Jaap sahib which is from Dasam Granth appears to claim such a thing. Please explain this philosophical idea. But to be honest as per Sikh belief it would be quite logical for Waheguruji to be nameless.


----------



## Arvind (May 5, 2005)

Dear John,
Jaap sahib says - None has the ability to list down the attributes of the Supreme power. The different names contained in Jaap Sahib are the karma-names of His. Guru sahib seeks His kirpa so that such names may be listed.
Jaap Sahib produces Bir-ras in the reader. Reading for just a few days may be a good indicator to feel what I am saying.
Regards.


----------



## CaramelChocolate (May 6, 2005)

Well, I was told by someone that God is essentially nameless, in a small sense WAHEGURU is a name but in a bigger since it is a praise.

Wahe = Wow
Gu = Dark
Ru = Light
Guru = Enlightener [from darkness to light]
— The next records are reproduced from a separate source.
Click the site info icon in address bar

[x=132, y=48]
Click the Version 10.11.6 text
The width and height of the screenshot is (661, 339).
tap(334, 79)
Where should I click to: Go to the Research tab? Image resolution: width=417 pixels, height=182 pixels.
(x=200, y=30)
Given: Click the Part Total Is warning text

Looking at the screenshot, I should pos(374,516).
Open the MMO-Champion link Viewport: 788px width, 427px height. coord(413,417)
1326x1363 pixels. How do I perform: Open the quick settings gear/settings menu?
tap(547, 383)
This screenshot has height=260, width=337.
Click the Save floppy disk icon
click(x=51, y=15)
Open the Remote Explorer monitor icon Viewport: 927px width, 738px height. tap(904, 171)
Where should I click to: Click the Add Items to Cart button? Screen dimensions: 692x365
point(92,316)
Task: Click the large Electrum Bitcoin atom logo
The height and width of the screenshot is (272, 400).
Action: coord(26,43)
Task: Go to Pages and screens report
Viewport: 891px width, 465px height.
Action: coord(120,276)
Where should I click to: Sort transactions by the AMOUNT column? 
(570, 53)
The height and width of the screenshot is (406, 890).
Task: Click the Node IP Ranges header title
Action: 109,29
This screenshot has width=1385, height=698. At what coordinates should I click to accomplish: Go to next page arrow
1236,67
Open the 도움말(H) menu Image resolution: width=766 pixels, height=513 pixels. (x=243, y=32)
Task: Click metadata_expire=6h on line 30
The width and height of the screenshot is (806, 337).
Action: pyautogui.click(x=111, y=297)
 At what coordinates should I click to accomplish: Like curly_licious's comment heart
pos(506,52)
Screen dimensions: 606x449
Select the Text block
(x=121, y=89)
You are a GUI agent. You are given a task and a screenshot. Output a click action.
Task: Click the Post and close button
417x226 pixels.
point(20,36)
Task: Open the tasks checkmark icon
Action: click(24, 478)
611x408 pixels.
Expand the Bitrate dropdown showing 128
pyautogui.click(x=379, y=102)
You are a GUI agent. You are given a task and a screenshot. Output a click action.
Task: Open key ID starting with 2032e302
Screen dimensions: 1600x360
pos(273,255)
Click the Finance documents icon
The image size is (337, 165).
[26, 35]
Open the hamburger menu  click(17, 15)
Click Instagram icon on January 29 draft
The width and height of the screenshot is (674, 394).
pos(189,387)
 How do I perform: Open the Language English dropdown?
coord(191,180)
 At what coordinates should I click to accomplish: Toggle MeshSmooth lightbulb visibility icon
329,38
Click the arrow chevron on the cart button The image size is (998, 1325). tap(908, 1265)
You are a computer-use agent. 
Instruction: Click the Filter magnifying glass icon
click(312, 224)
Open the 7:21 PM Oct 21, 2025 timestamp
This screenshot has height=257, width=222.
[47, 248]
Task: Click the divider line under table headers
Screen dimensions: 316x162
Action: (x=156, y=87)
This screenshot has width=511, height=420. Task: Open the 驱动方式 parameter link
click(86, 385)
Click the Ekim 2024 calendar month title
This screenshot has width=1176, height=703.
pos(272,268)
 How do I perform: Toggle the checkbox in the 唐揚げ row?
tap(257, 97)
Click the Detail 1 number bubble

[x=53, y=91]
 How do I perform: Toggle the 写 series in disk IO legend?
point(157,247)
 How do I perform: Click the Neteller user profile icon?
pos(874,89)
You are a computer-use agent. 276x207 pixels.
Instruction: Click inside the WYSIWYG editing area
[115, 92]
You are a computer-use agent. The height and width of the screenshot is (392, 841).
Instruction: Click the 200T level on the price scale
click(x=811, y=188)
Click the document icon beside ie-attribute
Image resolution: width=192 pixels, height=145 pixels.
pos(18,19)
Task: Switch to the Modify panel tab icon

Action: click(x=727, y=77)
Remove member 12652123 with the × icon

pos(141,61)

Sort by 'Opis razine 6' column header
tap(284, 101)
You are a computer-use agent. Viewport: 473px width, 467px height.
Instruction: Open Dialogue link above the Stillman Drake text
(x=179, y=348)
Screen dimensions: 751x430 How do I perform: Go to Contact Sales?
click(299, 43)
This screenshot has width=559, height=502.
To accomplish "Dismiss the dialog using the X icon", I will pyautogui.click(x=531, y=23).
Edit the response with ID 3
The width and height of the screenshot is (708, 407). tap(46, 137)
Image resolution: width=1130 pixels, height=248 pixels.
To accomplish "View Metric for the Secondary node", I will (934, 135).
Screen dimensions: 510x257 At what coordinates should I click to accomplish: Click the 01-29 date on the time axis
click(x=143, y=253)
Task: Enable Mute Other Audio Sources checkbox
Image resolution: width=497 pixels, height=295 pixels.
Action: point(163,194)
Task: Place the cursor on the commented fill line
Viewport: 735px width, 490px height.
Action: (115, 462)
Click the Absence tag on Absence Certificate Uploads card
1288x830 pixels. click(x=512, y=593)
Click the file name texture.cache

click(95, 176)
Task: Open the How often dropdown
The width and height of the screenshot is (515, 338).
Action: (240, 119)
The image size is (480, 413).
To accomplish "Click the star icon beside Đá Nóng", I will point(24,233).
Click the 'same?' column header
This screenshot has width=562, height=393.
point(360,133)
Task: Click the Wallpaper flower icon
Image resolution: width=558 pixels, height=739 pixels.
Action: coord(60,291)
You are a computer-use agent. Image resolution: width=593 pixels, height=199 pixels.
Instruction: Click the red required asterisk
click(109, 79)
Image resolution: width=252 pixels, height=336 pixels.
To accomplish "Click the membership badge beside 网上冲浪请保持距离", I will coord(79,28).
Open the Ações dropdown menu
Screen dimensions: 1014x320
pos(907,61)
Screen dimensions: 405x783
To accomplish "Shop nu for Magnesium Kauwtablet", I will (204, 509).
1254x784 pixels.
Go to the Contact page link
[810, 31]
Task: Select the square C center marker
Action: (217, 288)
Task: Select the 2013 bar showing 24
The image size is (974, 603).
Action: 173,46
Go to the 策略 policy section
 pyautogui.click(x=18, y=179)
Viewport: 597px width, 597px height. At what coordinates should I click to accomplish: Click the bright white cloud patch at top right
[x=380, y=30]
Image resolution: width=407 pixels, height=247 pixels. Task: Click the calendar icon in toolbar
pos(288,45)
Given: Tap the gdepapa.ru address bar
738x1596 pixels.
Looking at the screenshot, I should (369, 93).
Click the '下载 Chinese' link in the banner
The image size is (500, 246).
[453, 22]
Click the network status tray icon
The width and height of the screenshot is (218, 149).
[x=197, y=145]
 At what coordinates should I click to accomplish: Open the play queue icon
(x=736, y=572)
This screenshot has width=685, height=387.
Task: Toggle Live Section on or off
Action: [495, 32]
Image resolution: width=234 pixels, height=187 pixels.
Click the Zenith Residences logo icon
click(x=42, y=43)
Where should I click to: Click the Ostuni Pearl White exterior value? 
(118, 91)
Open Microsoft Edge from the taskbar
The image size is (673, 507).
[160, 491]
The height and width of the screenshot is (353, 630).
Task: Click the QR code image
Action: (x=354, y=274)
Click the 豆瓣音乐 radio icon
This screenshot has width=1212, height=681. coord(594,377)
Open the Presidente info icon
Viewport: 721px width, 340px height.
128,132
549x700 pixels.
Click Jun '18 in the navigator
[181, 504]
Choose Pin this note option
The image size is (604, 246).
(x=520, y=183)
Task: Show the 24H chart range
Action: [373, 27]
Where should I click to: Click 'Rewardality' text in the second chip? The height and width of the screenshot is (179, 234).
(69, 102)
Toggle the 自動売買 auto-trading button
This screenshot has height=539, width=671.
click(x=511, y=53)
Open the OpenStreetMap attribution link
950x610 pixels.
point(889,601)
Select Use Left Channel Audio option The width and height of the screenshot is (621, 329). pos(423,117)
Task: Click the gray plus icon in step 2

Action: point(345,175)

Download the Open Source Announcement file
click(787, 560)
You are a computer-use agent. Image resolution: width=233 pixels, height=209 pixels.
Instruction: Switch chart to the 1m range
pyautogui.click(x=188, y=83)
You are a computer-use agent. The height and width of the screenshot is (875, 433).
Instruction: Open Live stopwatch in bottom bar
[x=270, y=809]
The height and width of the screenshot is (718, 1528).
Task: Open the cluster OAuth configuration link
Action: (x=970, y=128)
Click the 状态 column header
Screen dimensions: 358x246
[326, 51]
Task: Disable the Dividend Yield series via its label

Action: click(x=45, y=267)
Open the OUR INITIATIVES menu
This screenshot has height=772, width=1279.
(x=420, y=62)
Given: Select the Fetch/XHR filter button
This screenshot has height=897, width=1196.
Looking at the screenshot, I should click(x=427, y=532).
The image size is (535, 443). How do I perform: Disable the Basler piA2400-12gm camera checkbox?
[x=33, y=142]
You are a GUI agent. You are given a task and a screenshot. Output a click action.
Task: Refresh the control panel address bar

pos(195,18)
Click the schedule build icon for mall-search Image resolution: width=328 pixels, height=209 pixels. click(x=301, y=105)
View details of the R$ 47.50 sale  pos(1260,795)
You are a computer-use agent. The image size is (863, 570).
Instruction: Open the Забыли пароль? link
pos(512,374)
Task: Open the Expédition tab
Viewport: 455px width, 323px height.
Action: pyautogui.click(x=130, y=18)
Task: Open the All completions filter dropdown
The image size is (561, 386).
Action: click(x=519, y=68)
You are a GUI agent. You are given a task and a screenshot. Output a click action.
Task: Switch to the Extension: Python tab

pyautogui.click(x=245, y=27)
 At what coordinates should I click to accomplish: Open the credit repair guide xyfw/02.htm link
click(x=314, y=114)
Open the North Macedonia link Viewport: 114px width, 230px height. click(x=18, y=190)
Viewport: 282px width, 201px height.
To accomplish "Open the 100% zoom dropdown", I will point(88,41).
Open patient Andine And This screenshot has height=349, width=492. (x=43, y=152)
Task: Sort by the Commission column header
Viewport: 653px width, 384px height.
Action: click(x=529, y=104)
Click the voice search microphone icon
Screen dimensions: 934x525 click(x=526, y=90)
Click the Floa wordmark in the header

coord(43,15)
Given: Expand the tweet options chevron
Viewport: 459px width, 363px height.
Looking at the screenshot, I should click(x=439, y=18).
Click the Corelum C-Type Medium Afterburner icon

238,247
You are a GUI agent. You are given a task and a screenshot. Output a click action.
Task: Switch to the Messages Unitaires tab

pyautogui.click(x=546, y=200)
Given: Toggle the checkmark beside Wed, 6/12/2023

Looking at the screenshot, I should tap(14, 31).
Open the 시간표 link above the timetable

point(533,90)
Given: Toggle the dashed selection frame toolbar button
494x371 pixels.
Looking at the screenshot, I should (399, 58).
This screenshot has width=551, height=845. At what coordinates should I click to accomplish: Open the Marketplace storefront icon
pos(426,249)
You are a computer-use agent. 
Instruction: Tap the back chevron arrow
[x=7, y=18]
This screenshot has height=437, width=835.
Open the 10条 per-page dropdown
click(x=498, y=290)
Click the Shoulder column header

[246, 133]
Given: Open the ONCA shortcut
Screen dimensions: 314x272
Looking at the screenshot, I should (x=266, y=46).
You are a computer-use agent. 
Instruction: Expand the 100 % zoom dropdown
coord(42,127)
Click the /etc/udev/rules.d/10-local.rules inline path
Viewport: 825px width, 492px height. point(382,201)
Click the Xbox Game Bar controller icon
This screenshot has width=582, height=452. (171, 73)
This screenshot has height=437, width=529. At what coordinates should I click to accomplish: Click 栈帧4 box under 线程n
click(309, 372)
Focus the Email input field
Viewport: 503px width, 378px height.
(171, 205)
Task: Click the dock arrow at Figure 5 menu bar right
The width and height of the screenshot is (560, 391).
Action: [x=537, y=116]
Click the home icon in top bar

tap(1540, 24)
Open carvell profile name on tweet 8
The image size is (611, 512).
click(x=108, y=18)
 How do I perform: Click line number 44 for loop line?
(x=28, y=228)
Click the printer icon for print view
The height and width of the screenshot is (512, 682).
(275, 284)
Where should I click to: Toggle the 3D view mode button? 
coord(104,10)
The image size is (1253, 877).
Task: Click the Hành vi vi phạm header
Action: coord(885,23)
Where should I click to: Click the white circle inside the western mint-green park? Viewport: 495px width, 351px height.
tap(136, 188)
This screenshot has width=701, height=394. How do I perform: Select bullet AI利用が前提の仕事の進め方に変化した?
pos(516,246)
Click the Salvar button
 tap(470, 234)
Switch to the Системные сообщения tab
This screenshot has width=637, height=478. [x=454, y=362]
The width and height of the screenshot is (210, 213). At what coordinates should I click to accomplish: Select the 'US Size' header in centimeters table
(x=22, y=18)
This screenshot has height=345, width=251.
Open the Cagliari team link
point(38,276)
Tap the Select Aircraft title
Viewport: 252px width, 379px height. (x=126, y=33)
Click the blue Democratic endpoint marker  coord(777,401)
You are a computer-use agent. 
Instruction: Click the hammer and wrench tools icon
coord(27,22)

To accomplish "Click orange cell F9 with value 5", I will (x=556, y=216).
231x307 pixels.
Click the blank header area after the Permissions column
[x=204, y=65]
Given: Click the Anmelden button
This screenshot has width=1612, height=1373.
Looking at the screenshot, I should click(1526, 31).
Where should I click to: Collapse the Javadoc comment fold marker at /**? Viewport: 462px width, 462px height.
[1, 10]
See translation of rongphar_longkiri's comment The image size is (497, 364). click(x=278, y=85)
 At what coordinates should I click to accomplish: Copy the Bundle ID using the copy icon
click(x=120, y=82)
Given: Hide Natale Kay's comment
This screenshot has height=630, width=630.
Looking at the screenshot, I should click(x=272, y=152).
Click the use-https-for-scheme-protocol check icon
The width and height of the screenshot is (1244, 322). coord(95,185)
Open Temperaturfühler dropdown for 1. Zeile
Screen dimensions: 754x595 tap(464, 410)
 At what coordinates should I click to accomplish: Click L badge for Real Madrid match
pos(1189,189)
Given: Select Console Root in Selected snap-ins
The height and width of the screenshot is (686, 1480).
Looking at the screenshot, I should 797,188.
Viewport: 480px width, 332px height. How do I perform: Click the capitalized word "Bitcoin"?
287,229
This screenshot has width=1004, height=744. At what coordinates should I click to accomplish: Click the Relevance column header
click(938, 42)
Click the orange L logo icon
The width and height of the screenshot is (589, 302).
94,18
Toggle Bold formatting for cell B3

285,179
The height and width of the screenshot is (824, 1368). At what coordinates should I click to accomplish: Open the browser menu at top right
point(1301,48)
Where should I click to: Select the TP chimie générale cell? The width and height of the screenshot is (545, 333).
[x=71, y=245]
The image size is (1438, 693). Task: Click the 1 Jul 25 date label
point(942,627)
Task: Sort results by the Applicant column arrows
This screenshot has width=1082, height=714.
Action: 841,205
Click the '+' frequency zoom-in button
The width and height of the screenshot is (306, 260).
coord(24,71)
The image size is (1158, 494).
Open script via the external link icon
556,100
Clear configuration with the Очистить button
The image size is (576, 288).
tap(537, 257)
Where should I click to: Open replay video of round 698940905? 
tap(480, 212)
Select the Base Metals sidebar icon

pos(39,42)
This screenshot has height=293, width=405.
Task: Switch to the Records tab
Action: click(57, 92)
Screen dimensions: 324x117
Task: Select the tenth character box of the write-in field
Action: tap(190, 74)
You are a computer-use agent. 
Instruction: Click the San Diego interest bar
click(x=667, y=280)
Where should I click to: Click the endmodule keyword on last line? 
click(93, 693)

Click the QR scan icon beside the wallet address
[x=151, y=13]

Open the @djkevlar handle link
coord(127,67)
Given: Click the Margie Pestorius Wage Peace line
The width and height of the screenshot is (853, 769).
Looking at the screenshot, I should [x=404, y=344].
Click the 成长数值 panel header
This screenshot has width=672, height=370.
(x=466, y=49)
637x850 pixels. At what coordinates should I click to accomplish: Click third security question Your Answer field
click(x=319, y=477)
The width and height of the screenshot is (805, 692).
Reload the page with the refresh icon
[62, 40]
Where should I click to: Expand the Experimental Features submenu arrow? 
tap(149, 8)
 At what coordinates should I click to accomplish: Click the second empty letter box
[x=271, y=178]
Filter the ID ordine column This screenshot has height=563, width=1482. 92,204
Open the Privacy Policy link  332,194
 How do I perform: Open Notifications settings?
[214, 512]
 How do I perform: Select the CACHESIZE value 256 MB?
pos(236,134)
Waheguru = Wow enlightener!

But then I asked, isn't this name praising the Guru not God? And was then explained that God is all-knowing, and Sikhism focusses on this aspect of God, so in a sense God itself is a Guru, and Shri Guru Granth Sahib has a bucket of this ocean of knowledge, so it is beinging both together and saying "Wow, enlightener, look at your creation!" [im amazement]. The enlightener is God [i.e. God decides who is enlightened and who isn't, Guruji helps our chances increase of becoming enlightened].


----------



## Amerikaur (May 6, 2005)

Well if we start talking about He-who-must-not-be-named, I might be wondering if I was reading a Harry Potter book, instead of Gurbani


----------



## CaramelChocolate (May 6, 2005)

.....Huh???


----------



## UnstoppableSingh (May 6, 2005)

Caramel don't worry Amerikaur was make a reference to the Harry Potter Book series... (good Joke) :rofl!!:


----------



## Amerikaur (May 7, 2005)

Thanks, Unstoppable Singh ji!

CaramelChocolate, my (imperfect) interpretation of the Shabad is that God has not just one name, but many names.  And there are many ways of describing Him (God, Waheguru, the Almighty...)  However - there is still just One of Him, and no matter how glorious we describe him, there is nothing in our mortal communication that can truly match the all of what he is.


----------



## drkhalsa (May 7, 2005)

> Is WAHEGURUJI nameless? http://srec.gurmat.info/srecarticle...sahib/jaap.html
> Jaap sahib which is from Dasam Granth appears to claim such a thing. Please explain this philosophical idea. But to be honest as per Sikh belief it would be quite logical for Waheguruji to be nameless.


As I understand Sikhi teaches us that actually he( AKAL Purakh) is the only who exist and nothing else , so every thin g you can see and you think of is his expression so philosophically yo can say that either he is nameless or the names are his only I mean all the vocabulary will fall short even to describe his name 

Jatinder Singh


----------



## CaramelChocolate (May 7, 2005)

Amerikaur said:
			
		

> there is nothing in our mortal communication that can truly match the all of what he is.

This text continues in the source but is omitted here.